Mayoritas kasus HMPV cenderung ringan, bahkan banyak yang sembuh dengan sendirinya tanpa pengobatan khusus. Meskipun orang dengan daya tahan tubuh rendah, seperti anak kecil atau orang tua, mungkin mengalami gejala yang lebih berat, HMPV umumnya tidak berbahaya.
"Sebagian besar kasus infeksi HMPV tidak menyebabkan penyakit yang berat. Infeksi ini tidak sama berbahayanya dengan COVID-19," ujarnya.
Meski demikian, Tjandra mengingatkan bahwa tiap penyakit pernapasan memerlukan perhatian dan pencegahan yang tepat.
"Setiap penyakit pernafasan memerlukan perhatian dan langkah-langkah pencegahan yang tepat untuk menjaga Kesehatan."
Senada dengan Tjandra, Dicky Budiman juga menekankan bahwa HMPV memiliki potensi yang rendah.
"HMPV itu jauh atau sangat kurang memiliki potensi pandemi, karena HMPV ini penyebarannya lebih lambat dan tingkat keparahan penyakit juga ringan umumnya,” kata Dicky.
Advertisement
Langkah Pencegahan Penularan
Menkes Budi Gunadi menegaskan, HMPV bukanlah virus mematikan.
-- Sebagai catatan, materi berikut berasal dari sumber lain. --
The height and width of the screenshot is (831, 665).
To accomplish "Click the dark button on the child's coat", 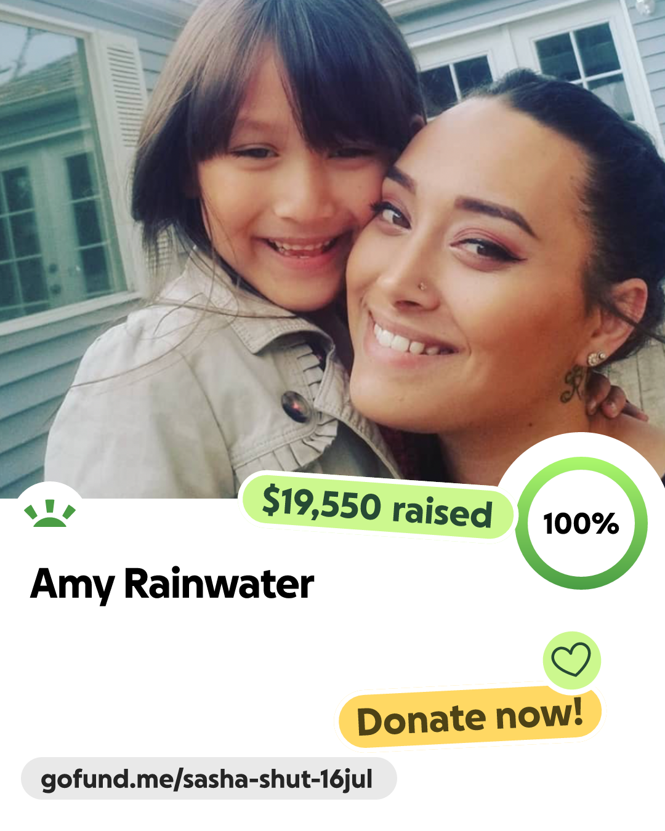I will click(295, 406).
Sebagian besar orang yang terinfeksi akan pulih dengan sendirinya tanpa memerlukan perawatan khusus.
Meski umumnya tidak berbahaya, Budi Gunadi mengingatkan agar kelompok rentan seperti anak-anak, lansia, serta individu dengan kondisi kesehatan tertentu tetap perlu waspada.
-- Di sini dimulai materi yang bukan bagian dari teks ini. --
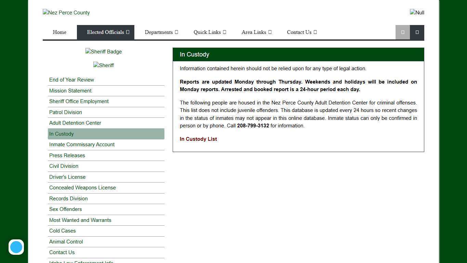Open the In Custody List link
This screenshot has width=467, height=263.
[x=198, y=139]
Menkes mengimbau agar masyarakat untuk menjaga pola hidup sehat seperti cukup istirahat, mencuci tangan secara rutin, memakai masker saat merasa tidak enak badan, dan segera berkonsultasi dengan tenaga medis jika muncul gejala yang mencurigakan.
“Yang terpenting adalah tetap tenang dan waspada. Dengan mengikuti protokol kesehatan 3M, menjaga jarak, mencuci tangan dan memakai masker, sama seperti COVID-19, kita dapat mengatasi virus ini dengan baik,” tegasnya.
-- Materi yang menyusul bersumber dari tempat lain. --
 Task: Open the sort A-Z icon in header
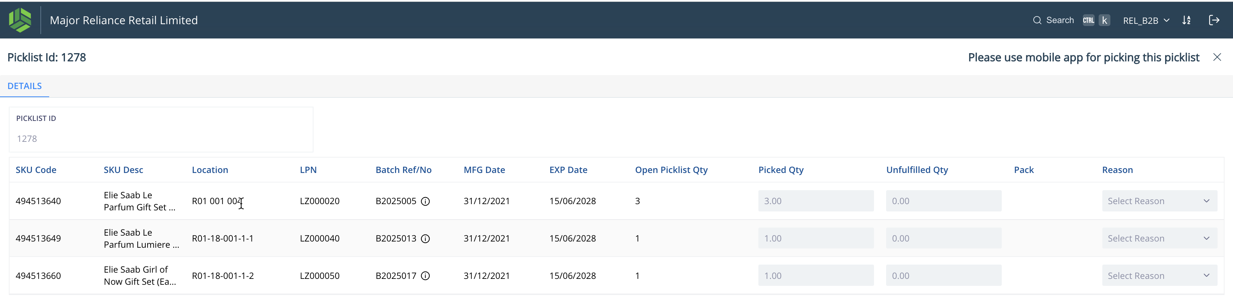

Diketahui, belum ada vaksin spesifik untuk mencegah keparahan akibat virus HMPV. Ketua Satuan Tugas Imunisasi Dewasa Perhimpunan Dokter Spesialis Penyakit Dalam Indonesia (PAPDI), dokter Sukamto Koesnoe mengatakan, salah satu proteksi diri bisa dengan vaksinasi saluran napas mengingat HMPV merupakan virus pernapasan.
"Meski belum ada vaksin khusus untuk HMPV, menjaga kelengkapan vaksinasi untuk penyakit pernapasan lain tetap sangat penting sebagai bagian dari upaya pencegahan menyeluruh," ujarnya.
"Manfaat tidak langsung dari vaksinasi yang ada mengurangi risiko komplikasi jika terinfeksi HMPV, mengurangi beban sistem pernapasan dari infeksi lain, mencegah ko-infeksi (infeksi bersamaan) yang bisa memperburuk kondisi, dan membantu membedakan diagnosis karena gejala yang mirip," kata Sukamto.
Sejumlah vaksinasi saluran napas seperti vaksin influenza tahunan, vaksin pneumokokus, vaksin DPT (komponen pertusis), vaksin COVID-19 dan booster-nya.
Adapun saran bagi pemerintah terkait HMPV, Dicky menganjurkan agar meningkatkan sistem surveilans untuk deteksi penyakit menular.
“Terutama di pintu masuk negara, pelabuhan, pemantauan atau laporan kasus secara real time untuk lihat trennya, biosurveilans di semua unit pelayanan kesehatan harus ditingkatkan. Kemudian pastikan fasilitas layanan kesehatan mampu menangani lonjakan kasus penyakit pernapasan apalagi sekarang sedang musim hujan,” papar Dicky.